A team of astronomers using the Advanced Camera for Surveys on NASA’s Hubble Space Telescope has obtained the sharpest image ever taken of our galactic neighbor, otherwise known as Messier 31 (M31).

Andromeda Galaxy. Image credit: NASA / ESA / University of Washington / PHAT team / J. Dalcanton / B. F. Williams / L. C. Johnson / R. Gendler.
Though the Andromeda Galaxy is 2.5 million light-years away, Hubble is powerful enough to resolve individual stars in a 61,000-light-year-long section of the galaxy’s pancake-shaped disk. It’s like photographing a beach and resolving individual grains of sand.
This ambitious photographic cartography of the galaxy represents a new benchmark for precision studies of large spiral galaxies which dominate the Universe’s population of over 100 billion galaxies.
Never before have astronomers been able to see individual stars over a major portion of an external spiral galaxy.
This new panoramic image of the Andromeda Galaxy is the product of the Panchromatic Hubble Andromeda Treasury (PHAT) programme.
It has a staggering 1.5 billion pixels – meaning you would need more than 600 HD television screens to display the whole image.

The PHAT mosaic is shown in context with a ground-based image of the Andromeda Galaxy (Messier 31 or M31). The background image, taken by Robert Gendler, was made by compositing M31 data from a 12.5-inch Ritchey-Chretien telescope with M31 data from the Digitized Sky Survey.

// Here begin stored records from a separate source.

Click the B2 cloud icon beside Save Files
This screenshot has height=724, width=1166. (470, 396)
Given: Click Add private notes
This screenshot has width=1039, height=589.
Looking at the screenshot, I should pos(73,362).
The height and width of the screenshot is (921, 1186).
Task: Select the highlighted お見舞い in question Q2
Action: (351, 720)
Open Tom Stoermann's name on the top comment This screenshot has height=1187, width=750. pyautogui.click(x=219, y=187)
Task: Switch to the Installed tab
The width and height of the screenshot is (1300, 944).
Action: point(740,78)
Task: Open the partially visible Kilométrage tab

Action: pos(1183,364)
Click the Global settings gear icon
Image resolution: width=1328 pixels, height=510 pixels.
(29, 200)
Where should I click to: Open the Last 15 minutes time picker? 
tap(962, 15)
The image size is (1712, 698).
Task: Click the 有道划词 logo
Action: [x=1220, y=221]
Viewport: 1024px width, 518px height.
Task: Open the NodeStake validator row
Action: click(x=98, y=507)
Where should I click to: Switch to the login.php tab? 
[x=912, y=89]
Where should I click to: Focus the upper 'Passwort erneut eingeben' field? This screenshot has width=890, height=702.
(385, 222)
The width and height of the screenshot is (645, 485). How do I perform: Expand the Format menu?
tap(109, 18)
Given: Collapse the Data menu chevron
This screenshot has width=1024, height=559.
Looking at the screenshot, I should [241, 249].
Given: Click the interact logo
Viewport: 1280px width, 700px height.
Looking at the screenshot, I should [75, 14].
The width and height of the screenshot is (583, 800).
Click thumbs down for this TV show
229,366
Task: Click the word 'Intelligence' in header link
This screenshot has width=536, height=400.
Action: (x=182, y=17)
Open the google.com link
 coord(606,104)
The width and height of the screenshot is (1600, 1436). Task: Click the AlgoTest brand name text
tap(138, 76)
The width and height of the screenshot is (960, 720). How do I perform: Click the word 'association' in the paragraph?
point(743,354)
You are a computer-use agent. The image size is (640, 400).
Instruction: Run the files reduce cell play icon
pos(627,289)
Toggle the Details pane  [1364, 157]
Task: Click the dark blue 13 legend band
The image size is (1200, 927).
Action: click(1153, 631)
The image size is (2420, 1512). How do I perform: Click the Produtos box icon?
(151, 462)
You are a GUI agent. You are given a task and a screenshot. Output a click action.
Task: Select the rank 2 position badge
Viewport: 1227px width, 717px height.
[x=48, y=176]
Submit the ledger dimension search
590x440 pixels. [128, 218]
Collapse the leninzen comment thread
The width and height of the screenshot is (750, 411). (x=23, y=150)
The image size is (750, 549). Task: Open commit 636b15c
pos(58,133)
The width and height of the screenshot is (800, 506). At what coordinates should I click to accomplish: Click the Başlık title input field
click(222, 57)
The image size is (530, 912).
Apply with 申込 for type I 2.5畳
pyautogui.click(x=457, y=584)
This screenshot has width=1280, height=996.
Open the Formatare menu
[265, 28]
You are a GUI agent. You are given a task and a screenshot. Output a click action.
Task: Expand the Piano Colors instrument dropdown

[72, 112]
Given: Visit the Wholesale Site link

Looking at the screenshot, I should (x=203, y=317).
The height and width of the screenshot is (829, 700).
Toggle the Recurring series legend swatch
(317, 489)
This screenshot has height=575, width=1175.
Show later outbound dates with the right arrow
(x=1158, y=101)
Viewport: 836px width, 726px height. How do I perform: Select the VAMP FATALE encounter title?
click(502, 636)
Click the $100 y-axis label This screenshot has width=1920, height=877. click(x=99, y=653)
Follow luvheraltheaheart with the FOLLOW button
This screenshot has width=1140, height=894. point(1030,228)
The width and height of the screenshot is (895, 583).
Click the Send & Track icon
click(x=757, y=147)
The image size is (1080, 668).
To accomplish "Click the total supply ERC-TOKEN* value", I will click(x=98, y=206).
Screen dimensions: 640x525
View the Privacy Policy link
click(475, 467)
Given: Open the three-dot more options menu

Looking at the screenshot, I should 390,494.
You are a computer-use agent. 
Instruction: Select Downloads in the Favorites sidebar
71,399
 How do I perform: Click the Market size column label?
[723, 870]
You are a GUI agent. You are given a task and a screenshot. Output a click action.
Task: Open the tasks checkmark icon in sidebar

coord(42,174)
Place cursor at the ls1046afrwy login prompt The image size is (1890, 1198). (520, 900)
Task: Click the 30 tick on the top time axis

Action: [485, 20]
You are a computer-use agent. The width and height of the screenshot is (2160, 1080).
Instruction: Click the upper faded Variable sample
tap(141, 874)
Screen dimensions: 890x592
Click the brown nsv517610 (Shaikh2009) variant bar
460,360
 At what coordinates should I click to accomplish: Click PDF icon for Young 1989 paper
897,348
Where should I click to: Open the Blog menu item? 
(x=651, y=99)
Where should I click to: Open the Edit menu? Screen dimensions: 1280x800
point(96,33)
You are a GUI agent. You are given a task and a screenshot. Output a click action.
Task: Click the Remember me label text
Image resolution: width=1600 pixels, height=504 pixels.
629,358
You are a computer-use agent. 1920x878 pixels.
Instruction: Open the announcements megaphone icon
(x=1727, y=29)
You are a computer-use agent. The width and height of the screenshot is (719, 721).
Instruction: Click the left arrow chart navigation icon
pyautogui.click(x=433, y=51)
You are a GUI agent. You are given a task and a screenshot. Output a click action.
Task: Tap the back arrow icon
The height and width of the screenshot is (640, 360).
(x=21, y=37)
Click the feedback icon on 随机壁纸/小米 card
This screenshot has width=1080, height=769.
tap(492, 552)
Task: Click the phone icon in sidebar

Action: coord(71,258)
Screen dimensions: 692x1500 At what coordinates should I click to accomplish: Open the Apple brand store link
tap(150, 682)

Image credit: NASA / ESA / Z. Levay / STScI / AURA / University of Washington / PHAT team / J. Dalcanton / B. F. Williams / L. C. Johnson / R. Gendler.
It traces the galaxy from its central galactic bulge on the left, where stars are densely packed together, across lanes of stars and dust to the sparser outskirts of its outer disc on the right.
The large groups of blue stars in the galaxy indicate the locations of star clusters and star-forming regions in the spiral arms, whilst the dark silhouettes of obscured regions trace out complex dust structures.
Underlying the entire galaxy is a smooth distribution of cooler red stars that trace galaxy’s evolution over billions of years.
To capture the large portion of the Andromeda Galaxy seen here – over 40,000 light-years across – the astronomers took 411 images which have been assembled into a mosaic image.
This view shows the galaxy in its natural visible-light color, as photographed with Hubble’s Advanced Camera for Surveys in red and blue filters July 2010 through October 2013.
The image was presented January 6 at the 225th Meeting of the American Astronomical Society in Seattle, Washington.